1.
«Non sapevo che Benati fosse anche
un esperto di letteratura: di pittura con
lui ne ho parlato spesso, di letteratura
poco». Così un redattore della casa editrice Feltrinelli a Paolo Nori, che rettifica:
«Lei parla di Davide, io parlo di Daniele,
suo fratello». L'aneddoto, riportato dallo
stesso Nori, mi sembra il modo migliore
per iniziare a parlare di Daniele Benati.
Perché Benati (nato a Reggio Emilia, località Masone, nel 1953) è sempre "qualcun altro": Un altro che non ero io, del resto, è il titolo di una sua raccolta di racconti, uscita da Aliberti nel 2007; e molto
ci sarebbe da dire sulla frequenza di
"doppi" e di sosia nelle sue opere; per
non parlare, ovviamente, di Learco Pignagnoli, vero e proprio alter ego letterario, protagonista di libri (Opere complete
di Learco Pignagnoli, Aliberti 2006) e di
spettacolari letture pubbliche.
Benati, poi, è un autore plurimo: da
una parte traduttore e saggista, dall'altra
scrittore; ma ciò che più colpisce, in questa duplicità, è la singolare divaricazione
fra le due figure, l'una ordinata e sistematica, l'altra imprevedibile e pirotecnica. Insomma, l'apollineo e il dionisiaco.
«Pensavo che fosse un professorone, invece sembra mio cugino che fa il meccanico», pare abbia detto un'amica del solito Nori. E in effetti Benati ha qualcosa
del tecnico che conosce bene il proprio
mestiere; di uno, per dirla ancora con
Nori, «che è capace di far delle cose»:
qualcuno, per esempio, che dopo aver
pazientemente smontato un motore un
pezzo alla volta, di ciascuno è in grado
di spiegarti il funzionamento. Lo stesso
che accade nelle sue pagine saggistiche,
apparse di regola sotto forma di prefazioni, note, articoli dedicati suoi autori di riferimento: da Joyce a Beckett, da
Flann O'Brien a Thomas Bernhard, da
Raffaello Baldini a Luigi Malerba. Fra le
mani di Benati, la letteratura diventa improvvisamente qualcosa di concreto e
tangibile. E in un momento in cui alla
critica (non solo) letteraria è richiesto soprattutto di sfornare definizioni a effetto
o eleganti stroncature, lui sceglie l'argomentazione: puntuale, ferma, mai pedante.

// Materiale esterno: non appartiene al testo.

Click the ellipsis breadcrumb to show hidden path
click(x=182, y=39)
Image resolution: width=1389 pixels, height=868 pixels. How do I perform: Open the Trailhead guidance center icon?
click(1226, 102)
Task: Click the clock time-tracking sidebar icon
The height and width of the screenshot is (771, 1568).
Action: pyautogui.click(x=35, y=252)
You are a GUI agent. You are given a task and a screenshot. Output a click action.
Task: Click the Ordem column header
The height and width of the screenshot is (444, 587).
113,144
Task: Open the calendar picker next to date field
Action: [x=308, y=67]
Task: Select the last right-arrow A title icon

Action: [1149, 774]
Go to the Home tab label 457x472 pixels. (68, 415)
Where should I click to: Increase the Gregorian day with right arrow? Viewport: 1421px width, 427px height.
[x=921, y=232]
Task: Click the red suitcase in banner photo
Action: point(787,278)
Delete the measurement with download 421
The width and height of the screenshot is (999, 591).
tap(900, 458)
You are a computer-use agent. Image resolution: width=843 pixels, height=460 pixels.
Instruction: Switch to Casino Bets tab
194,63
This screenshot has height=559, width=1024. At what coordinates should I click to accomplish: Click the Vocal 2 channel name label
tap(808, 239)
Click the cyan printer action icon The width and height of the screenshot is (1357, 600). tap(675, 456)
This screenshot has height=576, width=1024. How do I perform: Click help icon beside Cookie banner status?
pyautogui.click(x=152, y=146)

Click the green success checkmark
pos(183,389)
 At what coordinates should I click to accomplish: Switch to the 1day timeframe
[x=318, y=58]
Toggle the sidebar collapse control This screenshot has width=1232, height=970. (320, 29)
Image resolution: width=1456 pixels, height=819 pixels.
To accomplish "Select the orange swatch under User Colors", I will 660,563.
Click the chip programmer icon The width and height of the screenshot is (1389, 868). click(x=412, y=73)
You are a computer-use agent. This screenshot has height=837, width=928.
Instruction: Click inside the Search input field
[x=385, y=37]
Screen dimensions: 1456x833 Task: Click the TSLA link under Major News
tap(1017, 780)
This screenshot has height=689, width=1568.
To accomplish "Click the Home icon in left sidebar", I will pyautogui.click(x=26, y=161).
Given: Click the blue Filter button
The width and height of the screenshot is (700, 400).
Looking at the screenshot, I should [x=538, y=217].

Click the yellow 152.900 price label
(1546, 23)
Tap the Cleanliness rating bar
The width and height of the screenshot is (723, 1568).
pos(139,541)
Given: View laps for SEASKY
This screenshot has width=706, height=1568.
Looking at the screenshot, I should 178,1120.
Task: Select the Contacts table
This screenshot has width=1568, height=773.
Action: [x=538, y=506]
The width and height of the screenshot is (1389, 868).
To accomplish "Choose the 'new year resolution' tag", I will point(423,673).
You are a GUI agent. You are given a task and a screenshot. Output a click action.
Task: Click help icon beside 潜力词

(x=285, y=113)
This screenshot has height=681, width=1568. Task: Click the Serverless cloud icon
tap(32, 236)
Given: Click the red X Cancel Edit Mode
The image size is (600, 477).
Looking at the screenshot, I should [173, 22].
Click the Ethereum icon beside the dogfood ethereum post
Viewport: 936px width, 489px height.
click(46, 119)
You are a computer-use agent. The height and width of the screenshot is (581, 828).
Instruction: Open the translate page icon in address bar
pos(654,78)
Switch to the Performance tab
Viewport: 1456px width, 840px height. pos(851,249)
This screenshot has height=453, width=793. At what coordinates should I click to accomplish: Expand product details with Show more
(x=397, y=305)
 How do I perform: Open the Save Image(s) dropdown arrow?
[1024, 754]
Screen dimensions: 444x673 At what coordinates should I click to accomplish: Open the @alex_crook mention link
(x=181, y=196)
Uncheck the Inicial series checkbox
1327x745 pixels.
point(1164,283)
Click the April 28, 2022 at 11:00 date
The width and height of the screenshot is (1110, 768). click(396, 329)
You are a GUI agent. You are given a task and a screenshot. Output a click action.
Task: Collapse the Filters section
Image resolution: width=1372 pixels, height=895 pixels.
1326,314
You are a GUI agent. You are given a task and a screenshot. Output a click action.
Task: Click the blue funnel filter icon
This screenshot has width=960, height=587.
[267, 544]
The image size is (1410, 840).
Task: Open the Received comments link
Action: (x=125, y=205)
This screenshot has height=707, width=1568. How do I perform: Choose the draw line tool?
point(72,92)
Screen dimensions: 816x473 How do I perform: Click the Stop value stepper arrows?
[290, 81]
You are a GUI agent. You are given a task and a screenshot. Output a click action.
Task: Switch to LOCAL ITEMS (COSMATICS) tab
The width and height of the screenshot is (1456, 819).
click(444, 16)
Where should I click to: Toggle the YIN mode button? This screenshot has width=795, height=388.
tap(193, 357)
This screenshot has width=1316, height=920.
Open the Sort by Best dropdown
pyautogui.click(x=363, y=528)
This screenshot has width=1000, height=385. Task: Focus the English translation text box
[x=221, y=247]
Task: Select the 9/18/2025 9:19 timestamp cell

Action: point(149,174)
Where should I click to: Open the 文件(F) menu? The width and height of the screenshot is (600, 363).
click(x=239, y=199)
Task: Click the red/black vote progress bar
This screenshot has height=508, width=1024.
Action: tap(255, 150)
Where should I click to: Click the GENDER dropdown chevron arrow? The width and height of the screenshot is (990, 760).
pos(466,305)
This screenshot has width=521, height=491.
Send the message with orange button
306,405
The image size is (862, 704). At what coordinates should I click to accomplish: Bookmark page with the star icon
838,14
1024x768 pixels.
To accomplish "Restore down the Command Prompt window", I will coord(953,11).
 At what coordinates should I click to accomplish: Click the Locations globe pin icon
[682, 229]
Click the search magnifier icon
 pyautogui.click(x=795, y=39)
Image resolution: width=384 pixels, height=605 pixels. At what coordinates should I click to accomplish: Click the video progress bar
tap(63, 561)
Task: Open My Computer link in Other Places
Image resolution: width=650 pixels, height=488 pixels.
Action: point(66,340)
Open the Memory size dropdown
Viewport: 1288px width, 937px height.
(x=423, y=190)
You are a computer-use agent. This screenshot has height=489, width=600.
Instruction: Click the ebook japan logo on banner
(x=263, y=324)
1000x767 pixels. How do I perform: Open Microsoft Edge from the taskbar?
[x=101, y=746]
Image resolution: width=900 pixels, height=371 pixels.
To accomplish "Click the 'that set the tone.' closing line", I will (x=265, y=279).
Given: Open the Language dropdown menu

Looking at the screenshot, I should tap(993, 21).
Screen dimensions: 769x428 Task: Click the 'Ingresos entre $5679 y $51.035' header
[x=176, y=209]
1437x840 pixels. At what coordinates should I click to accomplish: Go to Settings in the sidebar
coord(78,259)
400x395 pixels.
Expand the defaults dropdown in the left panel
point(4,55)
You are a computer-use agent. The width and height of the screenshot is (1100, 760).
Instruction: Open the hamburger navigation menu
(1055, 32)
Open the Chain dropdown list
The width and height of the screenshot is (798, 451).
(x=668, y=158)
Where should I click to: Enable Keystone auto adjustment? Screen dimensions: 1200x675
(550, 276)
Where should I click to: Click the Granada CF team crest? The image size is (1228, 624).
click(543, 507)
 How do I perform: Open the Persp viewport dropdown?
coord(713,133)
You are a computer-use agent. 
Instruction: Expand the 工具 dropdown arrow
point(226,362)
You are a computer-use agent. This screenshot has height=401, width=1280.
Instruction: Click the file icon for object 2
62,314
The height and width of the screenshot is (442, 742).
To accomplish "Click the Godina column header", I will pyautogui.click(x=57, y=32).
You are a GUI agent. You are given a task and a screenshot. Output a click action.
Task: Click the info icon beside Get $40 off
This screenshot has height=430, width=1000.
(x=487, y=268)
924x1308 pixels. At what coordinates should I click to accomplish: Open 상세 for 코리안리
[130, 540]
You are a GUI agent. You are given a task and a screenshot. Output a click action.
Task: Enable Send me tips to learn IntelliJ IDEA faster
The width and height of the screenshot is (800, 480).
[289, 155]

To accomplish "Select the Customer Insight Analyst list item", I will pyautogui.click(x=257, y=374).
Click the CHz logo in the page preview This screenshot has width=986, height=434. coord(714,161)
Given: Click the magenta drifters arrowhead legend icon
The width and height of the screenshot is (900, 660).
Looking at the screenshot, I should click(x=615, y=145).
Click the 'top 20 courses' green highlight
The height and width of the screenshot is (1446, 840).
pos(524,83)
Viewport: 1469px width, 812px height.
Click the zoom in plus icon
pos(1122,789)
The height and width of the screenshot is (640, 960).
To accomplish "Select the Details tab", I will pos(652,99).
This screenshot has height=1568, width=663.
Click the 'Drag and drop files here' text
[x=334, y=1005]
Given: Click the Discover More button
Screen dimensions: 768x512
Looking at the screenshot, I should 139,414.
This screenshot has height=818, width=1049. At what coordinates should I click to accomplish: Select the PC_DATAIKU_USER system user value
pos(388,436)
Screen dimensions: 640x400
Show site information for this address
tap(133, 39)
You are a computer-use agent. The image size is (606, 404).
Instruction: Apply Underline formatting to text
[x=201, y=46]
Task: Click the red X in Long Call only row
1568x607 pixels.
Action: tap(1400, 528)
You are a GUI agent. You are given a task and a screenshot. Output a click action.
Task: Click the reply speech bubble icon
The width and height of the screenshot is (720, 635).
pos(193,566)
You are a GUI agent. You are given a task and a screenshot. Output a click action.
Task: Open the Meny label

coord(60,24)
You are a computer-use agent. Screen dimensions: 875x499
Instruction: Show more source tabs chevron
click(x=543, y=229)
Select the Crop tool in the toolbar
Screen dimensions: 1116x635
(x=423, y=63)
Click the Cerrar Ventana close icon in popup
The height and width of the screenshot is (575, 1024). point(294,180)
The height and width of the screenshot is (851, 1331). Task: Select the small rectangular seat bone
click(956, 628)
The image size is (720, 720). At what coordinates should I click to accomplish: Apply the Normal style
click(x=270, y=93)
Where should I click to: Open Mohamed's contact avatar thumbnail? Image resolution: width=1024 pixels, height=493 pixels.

Non c'è però solo la letteratura nell'orizzonte del Nostro. Per Benati la
scrittura è innanzitutto voce e musica, da
ascoltare ancor prima che da leggere.
Profondo conoscitore di Bob Dylan, Benati (che tra l'altro è stato occasionaimente critico musicale), ama ricordare
che Keith Jarrett spesso iniziava a suonare il piano senza sapere esattamente
dove sarebbe andato a parare: «Il suo
non era il classico modo jazzistico di improvvisare, ma una ricerca di cose da
suonare», ha ricordato, «nelle registrazioni di quei concerti è possibile distinguere i momenti in cui egli trova l'ispirazione su cui far leva e quelli in cui effettivamente brancola alla ricerca di qualche idea».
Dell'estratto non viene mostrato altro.